----- SELECTED EXTRACT -----

The colonization of our lands and lives began with English invasion in 1788. It was an unprovoked and undeclared war that pitted one nation against another nation. 226 years later, that war continues with the Australian colony comfortably playing host to the annual G20 summit.

From Abbott to Obama, leaders of the world’s major economies will meet in Brisbane this November to discuss and determine the global economic agenda. These twenty nation states are responsible for the genocide and dispossession of Indigenous peoples the world over.

Thousands of Aboriginal people converged on Brisbane in 1982 to protest the Stolenwealth Games. Demonstrators demanded recognition of Aboriginal land rights and the abolition of Queensland’s apartheid Aborigines and Torres Strait Islanders Act. Chants of ‘Land Rights Now’ and ‘Smash the Act’ in Brisbane’s city streets echoed across the continent and around the globe. The whole world was watching.

32 years on from this landmark in the Aboriginal struggle, the G20 summit presents another opportunity for us to have our voices heard on the world stage. Aboriginal people from across the continent will converge on Brisbane to protest this meeting of world leaders. Why? This question finds its roots in our fundamental rights and responsibilities as the Indigenous people of the land they now call ‘Australia’. Our nationalism is the assertion of these rights and responsibilities.

Bloodline connection to country gives us the inalienable right to our traditional territories, to political independence, and to maintain our cultures against assimilation. We have the right to land, life and liberty. But rights are nothing without responsibilities. Our responsibilities as Indigenous people are based in protecting and upholding the two most important relationships that exist – our relationship with land and the relationship we have with each other. Our ability to exercise these rights and fulfil these responsibilities is suppressed by another nation, a colonial nation, the Australian nation.

Are we Australians? Are we members of a nation built upon the dispossession and bloodshed of our ancestors, the theft of Aboriginal land and the genocide of Aboriginal people? Which rights and responsibilities are core to the Australian identity? The Australian government claims citizenship is “an ongoing commitment to Australia and all that this country stands for”. Australian citizens are obliged to:

Australian citizens have the ‘privilege’ of:

So what does this mean for Aboriginal people who embrace Australian citizenship? You accept the confines of a legal system that systematically discriminates against your family and community on a daily basis. Under threat of $170 fines and criminal convictions, you participate in elections dominated by two parties whose policies are one and the same in the oppression of Aboriginal people. You pledge your allegiance to fight in defence of a nation with a longstanding military tradition of subjugating Aboriginal people – from the frontier war violence to the Northern Territory ‘Intervention’ (2007) when the federal government deployed 600 soldiers in the Northern Territory to enforce apartheid law on Aboriginal communities.

----- LISTING -----

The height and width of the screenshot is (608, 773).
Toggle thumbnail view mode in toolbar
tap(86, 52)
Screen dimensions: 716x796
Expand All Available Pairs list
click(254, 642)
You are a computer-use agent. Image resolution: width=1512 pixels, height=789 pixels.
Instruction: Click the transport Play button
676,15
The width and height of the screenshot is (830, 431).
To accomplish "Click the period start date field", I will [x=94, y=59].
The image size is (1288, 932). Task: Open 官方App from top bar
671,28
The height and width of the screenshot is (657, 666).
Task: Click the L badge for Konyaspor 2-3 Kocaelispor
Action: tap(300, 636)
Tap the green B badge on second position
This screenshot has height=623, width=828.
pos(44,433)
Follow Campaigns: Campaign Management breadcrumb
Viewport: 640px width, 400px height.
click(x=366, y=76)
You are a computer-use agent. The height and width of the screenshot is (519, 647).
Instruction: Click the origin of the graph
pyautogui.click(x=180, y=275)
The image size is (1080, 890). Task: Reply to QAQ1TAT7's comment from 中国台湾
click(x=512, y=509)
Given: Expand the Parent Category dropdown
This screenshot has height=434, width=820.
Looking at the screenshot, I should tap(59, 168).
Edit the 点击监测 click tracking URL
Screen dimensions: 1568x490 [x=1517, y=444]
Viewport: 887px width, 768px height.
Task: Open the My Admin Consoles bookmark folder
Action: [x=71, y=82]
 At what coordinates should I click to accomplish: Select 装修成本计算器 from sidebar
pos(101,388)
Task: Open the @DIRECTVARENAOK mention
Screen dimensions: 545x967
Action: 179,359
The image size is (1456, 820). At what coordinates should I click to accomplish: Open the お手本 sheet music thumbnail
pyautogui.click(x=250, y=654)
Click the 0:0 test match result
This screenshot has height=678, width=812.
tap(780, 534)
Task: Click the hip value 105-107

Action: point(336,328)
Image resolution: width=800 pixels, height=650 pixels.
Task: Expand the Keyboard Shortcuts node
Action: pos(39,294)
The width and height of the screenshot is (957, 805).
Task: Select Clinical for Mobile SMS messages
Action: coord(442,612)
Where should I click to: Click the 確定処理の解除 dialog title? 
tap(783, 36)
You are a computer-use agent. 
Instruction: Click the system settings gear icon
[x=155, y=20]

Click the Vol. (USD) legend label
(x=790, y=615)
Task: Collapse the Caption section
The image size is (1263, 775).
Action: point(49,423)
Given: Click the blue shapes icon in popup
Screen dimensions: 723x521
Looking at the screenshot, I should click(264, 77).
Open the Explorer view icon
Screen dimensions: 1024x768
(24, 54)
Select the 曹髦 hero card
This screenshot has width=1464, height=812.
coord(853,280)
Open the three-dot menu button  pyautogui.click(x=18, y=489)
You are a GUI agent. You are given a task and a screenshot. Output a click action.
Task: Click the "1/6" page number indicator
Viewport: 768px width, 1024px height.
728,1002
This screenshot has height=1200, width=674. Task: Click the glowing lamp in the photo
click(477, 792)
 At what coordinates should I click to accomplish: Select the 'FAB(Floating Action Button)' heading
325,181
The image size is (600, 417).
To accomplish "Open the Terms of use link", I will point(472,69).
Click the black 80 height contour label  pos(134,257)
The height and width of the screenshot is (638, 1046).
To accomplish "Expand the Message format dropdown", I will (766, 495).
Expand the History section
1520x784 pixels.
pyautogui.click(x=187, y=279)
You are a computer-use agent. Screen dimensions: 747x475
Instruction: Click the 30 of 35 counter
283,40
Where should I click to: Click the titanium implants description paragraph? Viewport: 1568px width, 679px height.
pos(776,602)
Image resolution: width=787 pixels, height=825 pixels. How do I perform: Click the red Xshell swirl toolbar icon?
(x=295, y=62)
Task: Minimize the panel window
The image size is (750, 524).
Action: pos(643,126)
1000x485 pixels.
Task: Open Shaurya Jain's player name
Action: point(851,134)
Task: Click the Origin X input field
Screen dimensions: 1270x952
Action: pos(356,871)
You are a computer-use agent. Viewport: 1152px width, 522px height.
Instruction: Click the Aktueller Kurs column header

-----

**CHALLENGES**
1) Please set down everything from "Thousands of Aboriginal" down to "world was watching." in the G20 protest essay above.
2) Using the G20 protest essay above, decide whether each statement agrees with it, answering yes or no and quoting the words that decide it: (a) The Stolenwealth Games protest took place in Brisbane in 1982. (b) The G20 leaders will meet in Sydney. (c) The Northern Territory "Intervention" took place in 2004.

**RESULTS OF THE EXERCISE**
1)
Thousands of Aboriginal people converged on Brisbane in 1982 to protest the Stolenwealth Games. Demonstrators demanded recognition of Aboriginal land rights and the abolition of Queensland’s apartheid Aborigines and Torres Strait Islanders Act. Chants of ‘Land Rights Now’ and ‘Smash the Act’ in Brisbane’s city streets echoed across the continent and around the globe. The whole world was watching.

2)
(a) Yes: "Thousands of Aboriginal people converged on Brisbane in 1982 to protest the Stolenwealth Games."
(b) No: "leaders of the world’s major economies will meet in Brisbane this November"
(c) No: "the Northern Territory ‘Intervention’ (2007)"